When people want to be a bit Darker and Edgier, they may refer to the Grimms' "Cinderella" instead, in which Cinderella — or Aschenputtel — plants a twig on her mother's grave, and the resultant tree, rather than fairy godmother, helps her, and the stepsisters cut off pieces of their feet to fit into the slipper, and are later blinded by karmic birds.
Presumably, the Grimms' version fits many people's idea of the dark, dangerous world of pre-Disney fairy-tales better than Perrault's, and therefore is sometimes erroneously referred to as the "original 'Cinderella'", despite being written over a hundred years after Perrault's, and about a thousand years after "Yeh-Shen". In general, because of the long oral tradition behind most fairytales, referring to any version as the "original" is problematic and best avoided.
Gregory Maguire, best known for Wicked, also made a revisionist novel of the story called Confessions of an Ugly Stepsister, and Stephen Sondheim wove Grimm's version into the wider action of Into the Woods. There's even a retelling set in the Whoniverse, "Cinderella and the Magic Box", in the book Time Lord Fairy Tales.
This story's Aarne-Thompson Number is 510A (510B is the variants where a male figure persecutes her, as in "Tattercoats", "Cap o' Rushes", "Donkeyskin", and "Catskin"; one of the most common is the squick-laden variant in which the princess is on the run because her own father wants to marry her).
"Cinderella" and its variations contain the following tropes:
- Adaptational Badass:
- In the 1973 Czech/German version, "Three Wishes for Cinderella", Cinderella was trained by her father in horseriding and sharpshooting. During her second meeting with the prince (while she's disguised as a hunter) she impresses him and his hunter friends with shooting a flying hawk with a crossbow, then a pinecone off a tree far away. Her magic help reflects this adaptational badassery as well, with the first of the outfits from the magic hazelnuts being the hunter diguise that allows her to escape her stepmother's ire into the forest, instead of a dress.
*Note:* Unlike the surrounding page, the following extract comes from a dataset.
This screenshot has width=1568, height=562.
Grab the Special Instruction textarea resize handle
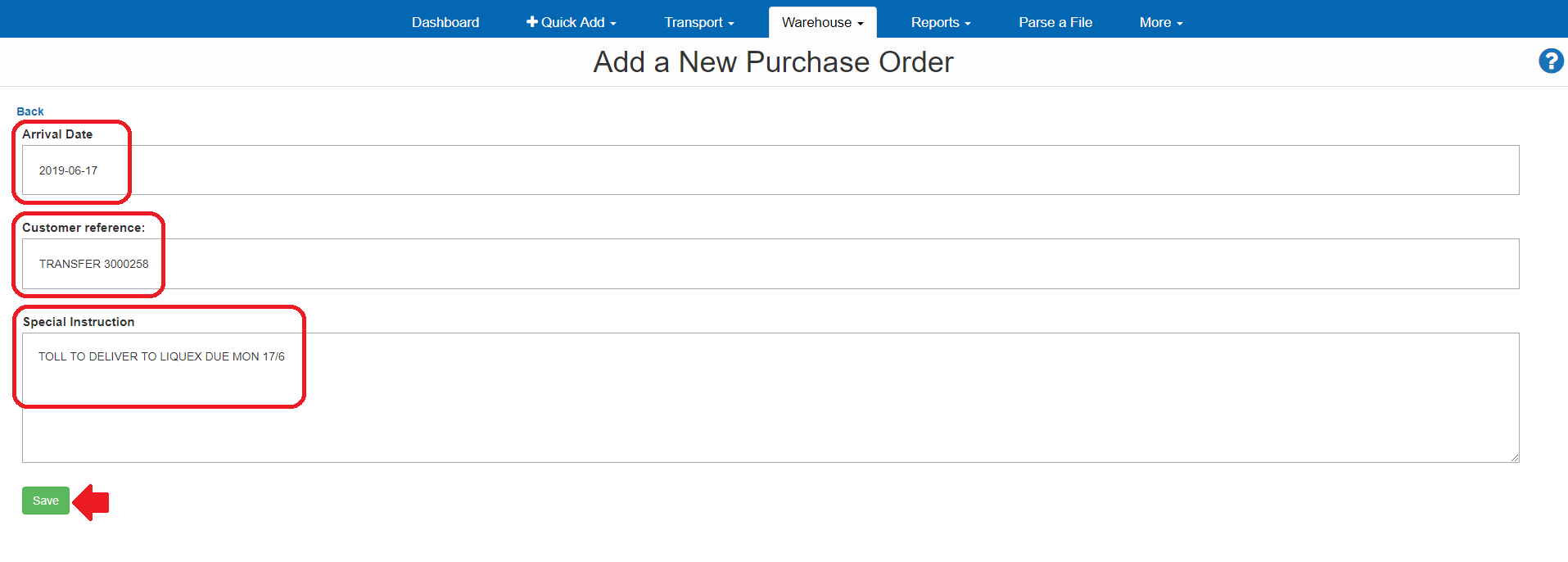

- Then there's the modern book Cinderella: Ninja Warrior, which is Exactly What It Says on the Tin.
- Adaptation Expansion: In the 1973 Czech/German version, Cinderella meets the prince twice before the ball. The first is when she comes across him and his friends hunting in the woods and amuses herself by annoying them and making them chase after her. The second is when she disguises herself as a hunter and impresses them with her aiming skills.
- Adaptational Heroism: It's fairly common to see works where one of the two stepsisters (usually the youngest) has a HeelFace Turn, or shows Hidden Depths that lead to a redemption. Ever After, The Fairy Godmother, and even Disney's later Cinderella sequels all do this.
- Adapted Out: In the 1973 Czech/German version, based not on the Perrault tale but on one recorded by Czech writer Boena Němcová, Cinderella has one (step)sister instead of two, and her father has passed away while in the literary version he is still alive. (There is also no Fairy Godmother and instead, Cinderella is given three magic hazelnuts that each reveal a different outfit for her depending on when she needs them in the story. But those are differences already present in the literary version.) Since it was a Czech-German coproduction, while it was nominally based on Němcová's tale, in several respects it refers back to the Grimm version as well - such as the fact her mother has passed away and Cinderella now has a stepmother, the way her stepmother tries to prevent her from meeting the prince, or the fact she goes to a royal ball where the intention is to marry off the prince, while in the Czech version she only goes to church. In comparison to both versions, the cutting off of parts of feet and the karma punishment by animals was also adapted out (instead, the stepmother and stepsister fall into an icy pond).
- Beak Attack: At the end of the Grimm version, the bird friends of Cinderella blind the two mean step-sisters with their beaks.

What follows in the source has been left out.